Cette partie est sujette à l’inflammation, rarement est-elle enflammée essentiellement ; pour l’ordinaire elle participe de celle qui attaque les amygdales, & les parties voisines de la gorge.

Les signes qui nous font connoître cette maladie, sont la tumeur & la rougeur qu’on apperçoit à la luette, en faisant bien ouvrir la bouche à celui qui en est attaqué. En outre, la respiration est plus gênée & beaucoup plus difficile ; le malade ne peut respirer que par les narrines ; la déglutition est aussi très-douloureuse ; il crache sans cesse, & ressent une douleur vive dans l’intérieur de l’oreille.

Tous ces symptômes ne sont effrayans, qu’autant que la fièvre qui survient est très-forte. Si au contraire, l’inflammation de la luette n’est point accompagnée de fièvre, elle cède bientôt aux gargarismes adoucissans & rafraîchissans, au repos, & à un régime de vie approprié. La saignée est tout au moins inutile ; il faudroit, au contraire, y avoir recours, si la fièvre survenoit, & même la répéter plusieurs fois si elle acquerroit un certain degré de force & de violence.

Il est très-rare que la luette soit seule attaquée d’inflammation, indépendamment des autres parties voisines ; mais sa chute arrive plus communément.
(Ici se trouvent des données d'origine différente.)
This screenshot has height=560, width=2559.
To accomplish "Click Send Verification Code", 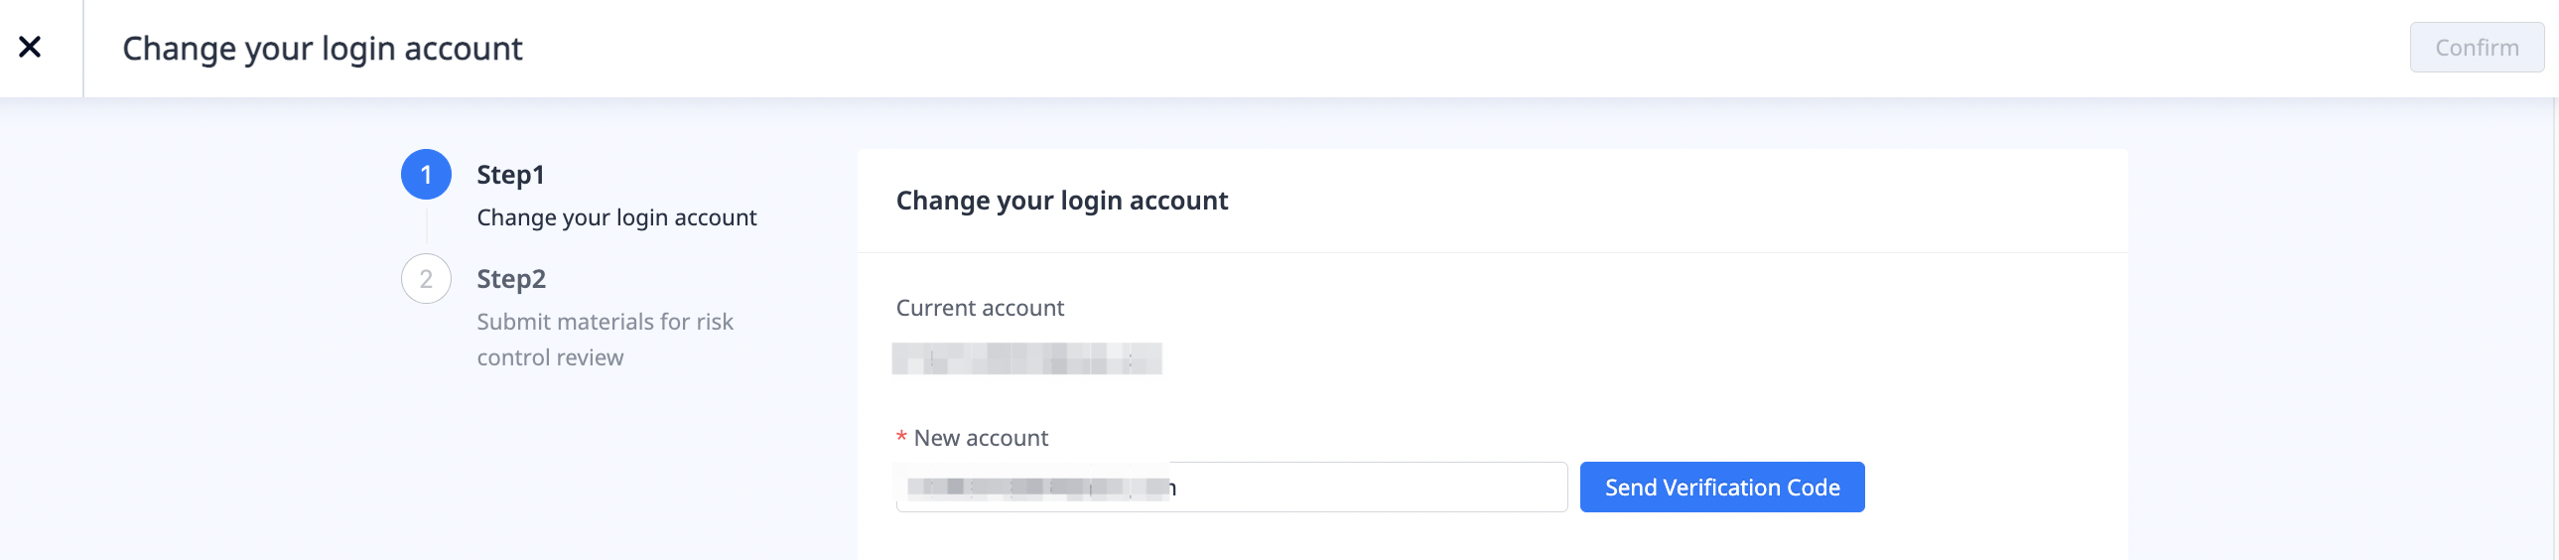I will (x=1721, y=488).
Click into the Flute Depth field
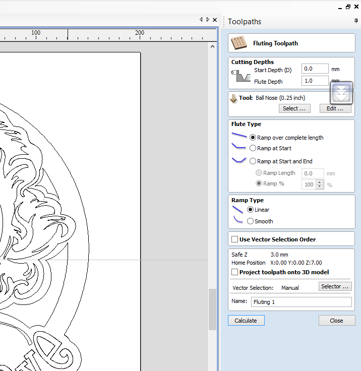The image size is (361, 371). 315,81
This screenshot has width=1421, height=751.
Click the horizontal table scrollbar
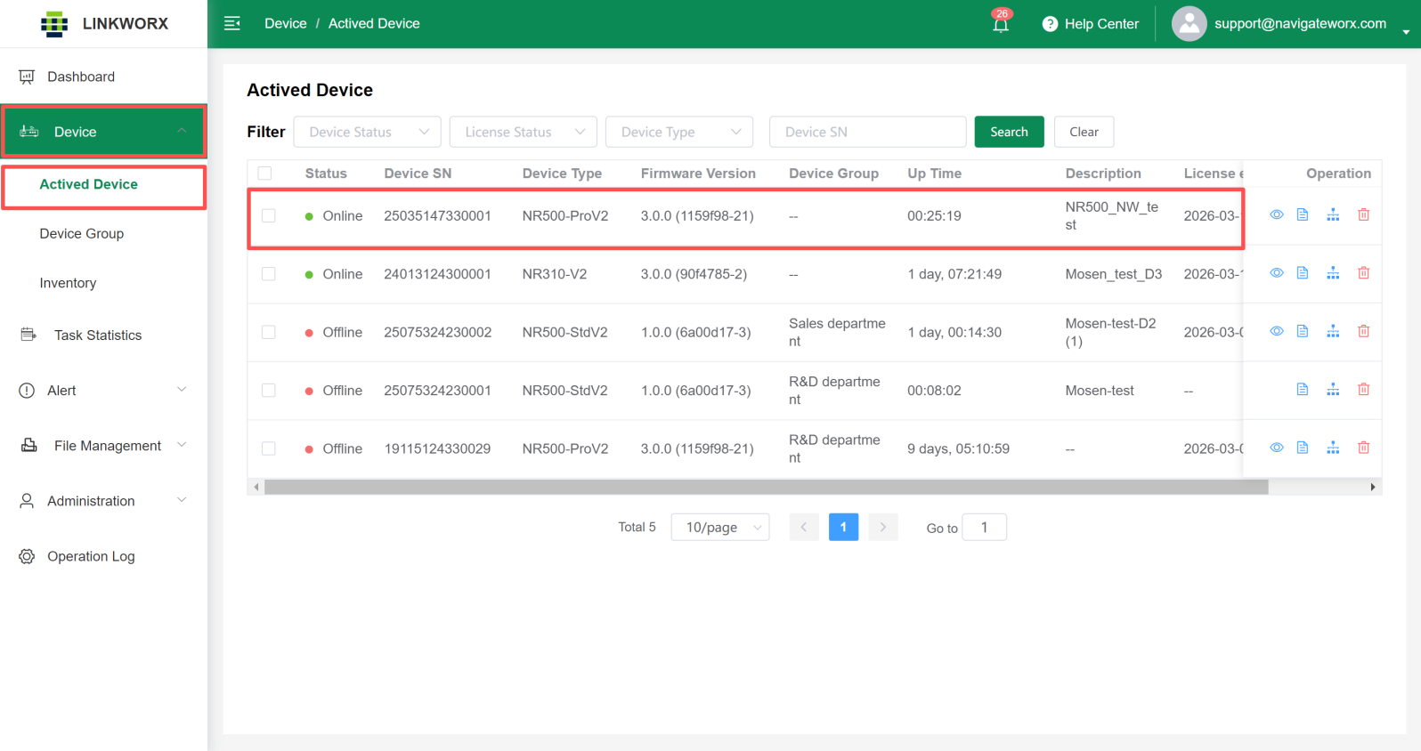point(766,487)
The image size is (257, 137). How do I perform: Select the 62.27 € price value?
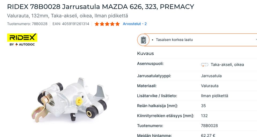[208, 135]
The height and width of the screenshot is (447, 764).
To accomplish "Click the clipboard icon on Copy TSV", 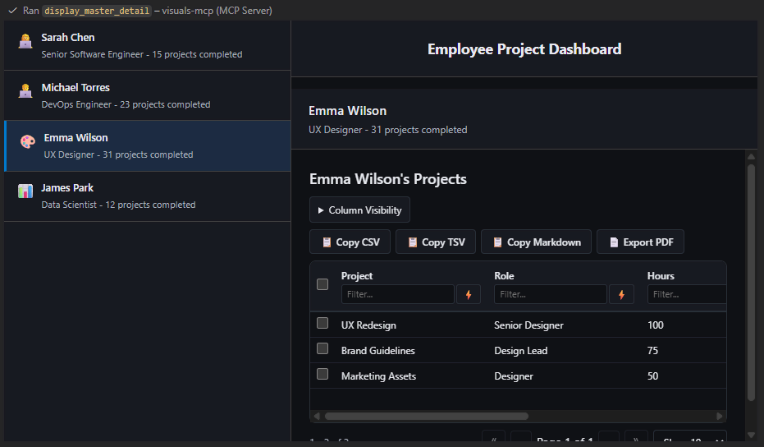I will 413,242.

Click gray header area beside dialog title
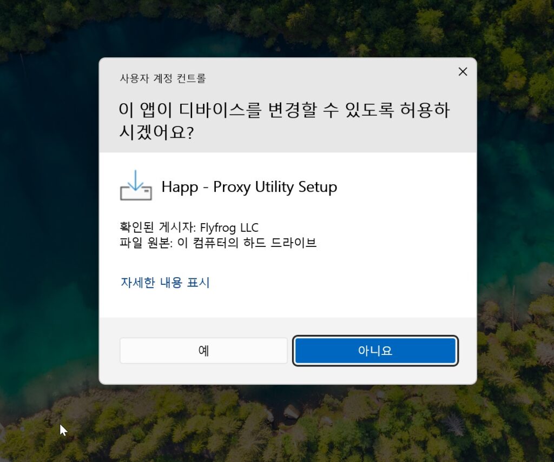[328, 78]
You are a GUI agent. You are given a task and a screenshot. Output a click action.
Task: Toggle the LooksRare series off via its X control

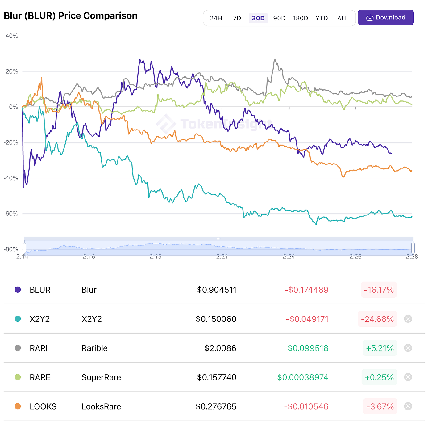(x=408, y=406)
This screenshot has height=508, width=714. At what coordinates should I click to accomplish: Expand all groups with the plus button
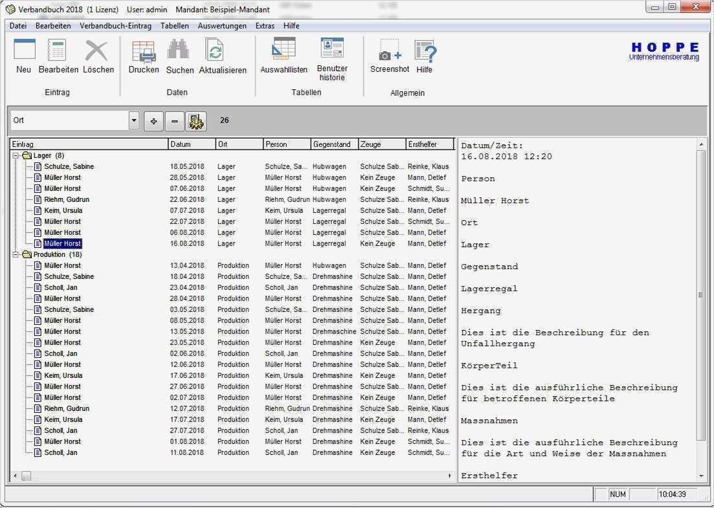click(153, 121)
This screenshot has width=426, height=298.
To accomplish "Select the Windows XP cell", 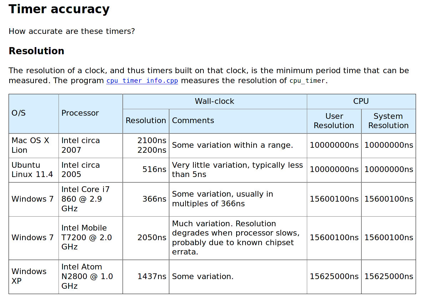I will tap(29, 277).
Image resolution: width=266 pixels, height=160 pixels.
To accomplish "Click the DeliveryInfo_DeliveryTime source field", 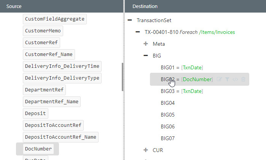I will (x=62, y=66).
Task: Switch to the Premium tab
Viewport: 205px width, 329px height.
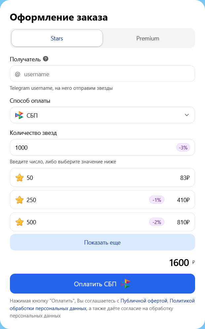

Cet accident est bientôt connu, si on fait ouvrir la bouche à ceux qui en sont attaqués, & si l’on comprime la base de la langue avec le bout d’une cuiller ; il est toujours causé par le relâchement de ses fibres. On pare à cette légère incommodité d’une manière très prompte & très-efficace. Pour y parvenir avec facilité, on comprime la langue à sa racine, & avec l’extrémité d’une cuiller qu’on enduit d’un corps gras ou huileux, & qu’on a le soin de saupoudrer de poivre commun, grossièrement concassé ; on va toucher la luette qui se contracte sur le champ, & revient à son point naturel, par l’impression que le poivre fait sur elle.

Ce remède, tout simple qu’il est, seroit très-nuisible, & ne devroit pas être employé, si la luette venoit à s’abattre par inflammation. Il vaut mieux alors s’en abstenir, & employer des moyens plus doux, tels que les gargarismes raffraîchissans, avec lesquels on peut combiner les astringents suivans, la racine de grande consoude, les feuilles de plantin, les balaustes, l’eau rose.

La luette est quelquefois recouverte de boutons qui ont un caractère malin, & qui donnent aussi une suppuration de mauvais caractère : une pareille maladie tient presque toujours à l’infection générale de la masse des humeurs ; on l’observe assez souvent dans les maladies vénériennes invétérées, après des gonorrhées dont on a trop tôt arrêté l’écoulement. Il faut alors s’occuper de la maladie primitive, regarder l’éruption de ces boutons comme symptomatique. Si on applique un traitement convenable à la maladie essentielle, on les voit bientôt disparoître. M. AMI.